Withing span of living memory the hotel has been run by the MacQuarries, the Jardines and the Oliphants. During the first of these periods guests were almost entirely shootin' people in search of grouse, partridge and snipe (they hired local ghillies for 5/- a day) and fishing' parties - there was rumoured to be a secret trout filled lochan at the East End known only the the initiated. These parties returned loyally year after year even though the hotel wasn't very well equipped with "all mod. cons." There was one bathroom and four/five bedrooms; light and heat came from open fires, paraffin lamps, a legendary Bungalow Belle stove - and one lamp was kept burning as a navigational guide every night in the round window that overlooked the bay. The public bar was a tin lean-to behind the hotel with a long table an trestle seats set on an earthen floor with steps leading to it down which customers tended to fall.
Nevertheless, the hotel certainly offered visiting mainlanders a different experience, as Elsie and Tom Dickinson, who spent their honeymoon there in 1956, remember: "We were met off the ferry by Hector MacQuarrie's roomy Austin taxis with grand leather upholstery" and, owing to the indisposition of Mrs MacQuarrie, they were soon presssed into service in the bar and kitchen.
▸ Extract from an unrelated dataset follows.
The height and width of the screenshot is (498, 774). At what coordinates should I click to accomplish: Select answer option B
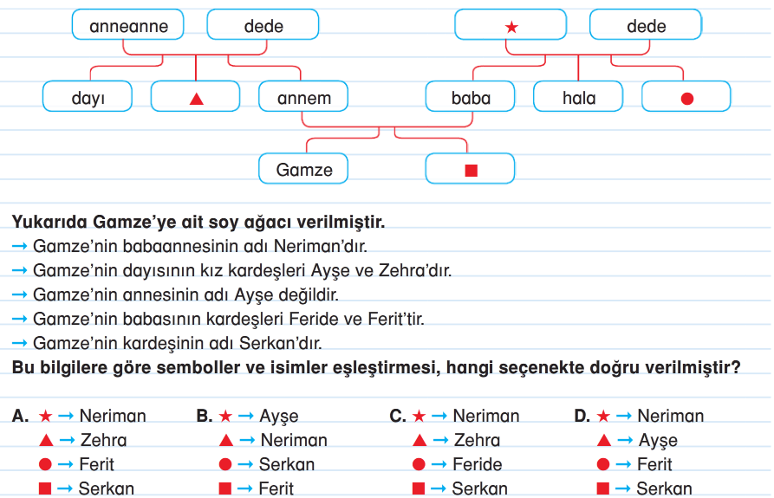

A highlight of their stay was the fearful row that followed when "Ian McKenzie's wild goats which roamed all over the place" chewed up a line of washing that Bunty Kennedy (who then worked there) had hung to dry. But food was good and very plentiful (breakfast, lunch, tea, supper and a late-night snack), with home-baked bread and scones, freshly-caught fish and rabbit, new laid eggs, fresh milk and cream. And at weekends, "the country came to town" and the place resounded to the sound of music and sometimes human voices in full throttle - an all-male choir in those days for the island women did not frequent the bar!
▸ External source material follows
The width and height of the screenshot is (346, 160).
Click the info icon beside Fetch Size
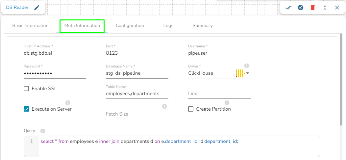(164, 106)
The Jardines, who were the first actual owners (rather than tenants) came originally from Rhodesia and Guy Jardine was a colourful and much-liked figure on the local scene. Among their many satisfied guests were Richard and Vickie Pilbrow, almost the first of that now-familiar breed of cottage-owning summer-swallows. The Pilbrows originally came to the hotel because of "an ambiguous reference to it in the Good Food Guide: 'This hotel serves remarkable home cooking. It is recommended, but it is so far away that no-one has ever seconded the recommendation'." This was enough, as Richard Pilbrow comments, ". . . to powerfuIly whet imagination and appetite." He adds: "Jean was a superb cook. Every meal was a revelation. Simple, beautifuIly cooked and presented, and just surprising. Guy was. . . Guy. Irrepressible and a great host. Each night in the bar there were wonderful frenzied arguments with Angus the Tailor. All may have been 'colour' for the Sassenachs, except you knew it wasn't just a great camaraderie."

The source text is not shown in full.